ASSIGNED TASK 1: Translate this sentence from the post on how Typhon avoids deadlocks into Spanish: "The engine ships without a deadlock detector."
ASSIGNED TASK 2: In the post on how Typhon avoids deadlocks, what kind of isolation gives Typhon its transactional safety?
ASSIGNED TASK 3: Pick up the post on how Typhon avoids deadlocks after its final paragraph and write what comes next.

TEXT SECTION:
==================================================
Deadlock-Free by Construction: How Typhon Eliminates Deadlocks Instead of Detecting Them

💡Typhon is an embedded, persistent, ACID database engine written in .NET that speaks the native language of game servers and real-time simulations: entities, components, and systems.
It delivers full transactional safety with MVCC snapshot isolation at sub-microsecond latency, powered by cache-line-aware storage, zero-copy access, and configurable durability.

Series: A Database That Thinks Like a Game Engine

  1. Why I’m Building a Database Engine in C#
  2. What Game Engines Know About Data That Databases Forgot
  3. Microsecond Latency in a Managed Language
  4. Deadlock-Free by Construction (this post)
  5. MVCC at Microsecond Scale (coming soon)

Octocat GitHub repo  •  :mailbox_with_mail: Subscribe via RSS

Deadlocks are usually treated as a runtime problem. We treat them as a design bug.

That sounds like a slogan. It isn’t. It’s the actual reasoning behind three architectural decisions that, taken together, make a lock-dependency cycle impossible in Typhon — not unlikely, not rare, impossible. The engine ships without a deadlock detector. From the project’s own concurrency overview:

Deadlock detection is explicitly not implemented — it would add overhead for a scenario that cannot occur in the current architecture.

This post is the how: how three structural decisions remove three classes of edges from the lock-dependency graph, and how that elimination cascades into “no cycle is possible.” But it’s also the why: why the constraint was set at project inception, before any code existed to deadlock, and what it cost.
==================================================
DATA UNDER STUDY:
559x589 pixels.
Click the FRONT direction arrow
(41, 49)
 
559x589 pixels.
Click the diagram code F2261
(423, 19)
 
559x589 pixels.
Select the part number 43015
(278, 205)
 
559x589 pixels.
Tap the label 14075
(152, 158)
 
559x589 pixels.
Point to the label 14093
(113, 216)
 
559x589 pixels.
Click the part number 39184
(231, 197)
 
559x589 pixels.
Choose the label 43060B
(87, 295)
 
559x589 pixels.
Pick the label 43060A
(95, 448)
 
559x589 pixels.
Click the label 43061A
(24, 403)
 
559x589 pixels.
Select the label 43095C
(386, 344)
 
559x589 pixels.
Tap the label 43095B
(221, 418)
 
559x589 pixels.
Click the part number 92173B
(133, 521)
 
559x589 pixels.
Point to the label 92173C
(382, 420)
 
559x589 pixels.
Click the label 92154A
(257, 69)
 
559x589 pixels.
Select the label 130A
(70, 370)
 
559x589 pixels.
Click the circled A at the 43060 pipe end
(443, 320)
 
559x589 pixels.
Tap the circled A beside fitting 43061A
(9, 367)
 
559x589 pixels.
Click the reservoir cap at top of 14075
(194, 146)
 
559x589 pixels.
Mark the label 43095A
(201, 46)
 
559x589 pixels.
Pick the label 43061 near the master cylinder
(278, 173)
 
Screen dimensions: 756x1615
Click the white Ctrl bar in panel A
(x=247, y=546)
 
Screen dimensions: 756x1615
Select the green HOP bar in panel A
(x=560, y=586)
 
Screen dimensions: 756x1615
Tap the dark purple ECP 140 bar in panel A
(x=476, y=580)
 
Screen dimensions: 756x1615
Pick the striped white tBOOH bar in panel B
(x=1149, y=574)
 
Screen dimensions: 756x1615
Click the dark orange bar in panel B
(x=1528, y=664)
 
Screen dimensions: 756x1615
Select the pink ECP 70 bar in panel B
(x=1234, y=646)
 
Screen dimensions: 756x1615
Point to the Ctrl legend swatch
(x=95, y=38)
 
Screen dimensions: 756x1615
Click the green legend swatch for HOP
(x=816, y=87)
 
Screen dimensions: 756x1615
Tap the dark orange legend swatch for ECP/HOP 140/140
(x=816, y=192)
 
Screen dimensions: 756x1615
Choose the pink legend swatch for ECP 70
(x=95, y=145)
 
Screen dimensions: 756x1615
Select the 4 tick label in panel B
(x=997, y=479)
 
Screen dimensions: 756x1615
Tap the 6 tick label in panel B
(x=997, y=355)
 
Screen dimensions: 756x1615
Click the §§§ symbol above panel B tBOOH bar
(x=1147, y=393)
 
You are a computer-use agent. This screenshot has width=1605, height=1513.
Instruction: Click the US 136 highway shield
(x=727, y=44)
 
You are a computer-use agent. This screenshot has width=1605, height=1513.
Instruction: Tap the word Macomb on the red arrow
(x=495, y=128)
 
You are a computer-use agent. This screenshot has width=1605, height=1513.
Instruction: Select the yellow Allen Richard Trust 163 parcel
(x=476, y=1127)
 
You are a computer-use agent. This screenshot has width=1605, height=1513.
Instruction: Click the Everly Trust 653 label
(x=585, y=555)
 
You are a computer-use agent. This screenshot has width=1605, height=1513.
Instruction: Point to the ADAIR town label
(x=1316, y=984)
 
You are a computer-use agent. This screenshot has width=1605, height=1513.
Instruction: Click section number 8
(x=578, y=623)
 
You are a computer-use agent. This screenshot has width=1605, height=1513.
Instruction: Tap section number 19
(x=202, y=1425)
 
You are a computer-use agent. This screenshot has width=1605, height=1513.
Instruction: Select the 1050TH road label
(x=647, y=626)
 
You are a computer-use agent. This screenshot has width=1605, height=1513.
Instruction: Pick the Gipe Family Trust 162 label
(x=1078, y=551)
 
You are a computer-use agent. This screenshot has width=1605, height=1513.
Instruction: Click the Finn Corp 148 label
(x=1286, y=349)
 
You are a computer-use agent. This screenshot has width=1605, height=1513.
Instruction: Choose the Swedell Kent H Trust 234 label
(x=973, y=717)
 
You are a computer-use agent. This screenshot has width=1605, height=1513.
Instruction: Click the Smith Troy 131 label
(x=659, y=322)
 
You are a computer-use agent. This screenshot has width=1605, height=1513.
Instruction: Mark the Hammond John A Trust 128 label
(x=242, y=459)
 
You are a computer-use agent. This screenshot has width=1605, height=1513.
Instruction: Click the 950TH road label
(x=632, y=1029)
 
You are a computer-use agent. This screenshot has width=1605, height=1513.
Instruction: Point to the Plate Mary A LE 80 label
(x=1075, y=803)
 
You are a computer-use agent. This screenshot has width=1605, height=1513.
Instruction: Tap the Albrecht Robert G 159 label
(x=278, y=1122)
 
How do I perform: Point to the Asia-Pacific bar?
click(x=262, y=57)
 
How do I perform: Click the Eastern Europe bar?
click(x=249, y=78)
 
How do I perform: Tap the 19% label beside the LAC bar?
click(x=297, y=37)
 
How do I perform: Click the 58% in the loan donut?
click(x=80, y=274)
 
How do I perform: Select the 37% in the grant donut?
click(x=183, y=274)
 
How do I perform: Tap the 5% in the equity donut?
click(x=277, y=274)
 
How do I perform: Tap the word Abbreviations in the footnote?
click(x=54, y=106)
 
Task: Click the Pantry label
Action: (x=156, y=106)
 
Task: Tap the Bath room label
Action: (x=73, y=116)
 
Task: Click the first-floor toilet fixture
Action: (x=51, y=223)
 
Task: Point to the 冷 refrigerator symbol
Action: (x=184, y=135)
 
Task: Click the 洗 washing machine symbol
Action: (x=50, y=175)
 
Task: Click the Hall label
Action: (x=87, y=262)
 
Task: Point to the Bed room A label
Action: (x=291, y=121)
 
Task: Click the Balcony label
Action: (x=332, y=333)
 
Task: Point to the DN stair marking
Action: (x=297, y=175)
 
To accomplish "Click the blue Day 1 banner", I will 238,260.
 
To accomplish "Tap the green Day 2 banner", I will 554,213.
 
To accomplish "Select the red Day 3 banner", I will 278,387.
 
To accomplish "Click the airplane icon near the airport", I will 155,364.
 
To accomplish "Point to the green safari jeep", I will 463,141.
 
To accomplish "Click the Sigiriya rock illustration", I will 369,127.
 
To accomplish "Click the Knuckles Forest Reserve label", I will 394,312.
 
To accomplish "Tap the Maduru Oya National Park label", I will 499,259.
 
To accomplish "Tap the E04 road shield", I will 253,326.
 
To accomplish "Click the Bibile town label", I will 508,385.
==================================================
REPLY 1: El motor se distribuye sin un detector de interbloqueos.

REPLY 2: MVCC snapshot isolation.

REPLY 3:
The upfront bet

I didn’t compare deadlock detection schemes before starting Typhon. I’d seen them in production at previous engines, and the pattern was always the same: a separate background scanner, a wait-for graph, victim selection heuristics, transaction abort and retry. A lot of code. A lot of edge cases. None of it bulletproof for the user, who still sees occasional one-second pauses or unexplained transaction failures under load.

So I made an upfront call, recorded as ADR-003, the project’s first concurrency decision, dated 2024-01 (project inception):

Optimistic locking: No locks during execution; conflict detection only at commit.

(ADRs — Architecture Decision Records — are short documents capturing one design choice with its context and rationale. They’re a paper trail for why a thing was built a particular way, not just what it does. Typhon has 49 of them so far. They live in the project’s internal documentation, not in the public repo.)

That’s the bet. No locks across data, whatever the architectural cost. Not because I had proof prevention would be faster — I didn’t run those benchmarks — but because the implementation cost of detection is real, the result is never bulletproof, and trading an architectural cost up front for never paying a runtime cost later is the trade I wanted.

The three “pillars” that follow aren’t a survey of alternatives I considered. They’re what the architecture had to become once the constraint was set. MVCC was the obvious starting point. Optimistic Lock Coupling for indexes followed because traditional B+Tree latch coupling violated the constraint at the index level. The “no cross-table latching” rule emerged because anything else reintroduced the cycles I was trying to eliminate.

It’s constraint-driven design, not survey-driven. And it’s why this post claims a property — deadlock-free by construction — instead of a benchmark.

What a deadlock actually is

Briefly, because the rest of the post needs the picture.

Two transactions, T1 and T2. T1 holds a lock on row A and asks for a lock on row B. T2 holds B and asks for A. Neither can proceed. Each is waiting for the other; the wait will never end. That’s a cycle in the lock-dependency graph — the directed graph whose nodes are transactions and whose edges are “is waiting for.” A deadlock is a cycle in that graph. Detection-based databases scan for cycles and break them by aborting one transaction. Prevention-based databases make cycles impossible to form.

The three sections that follow each remove one class of edges from that graph. With every class removed, no cycle is possible.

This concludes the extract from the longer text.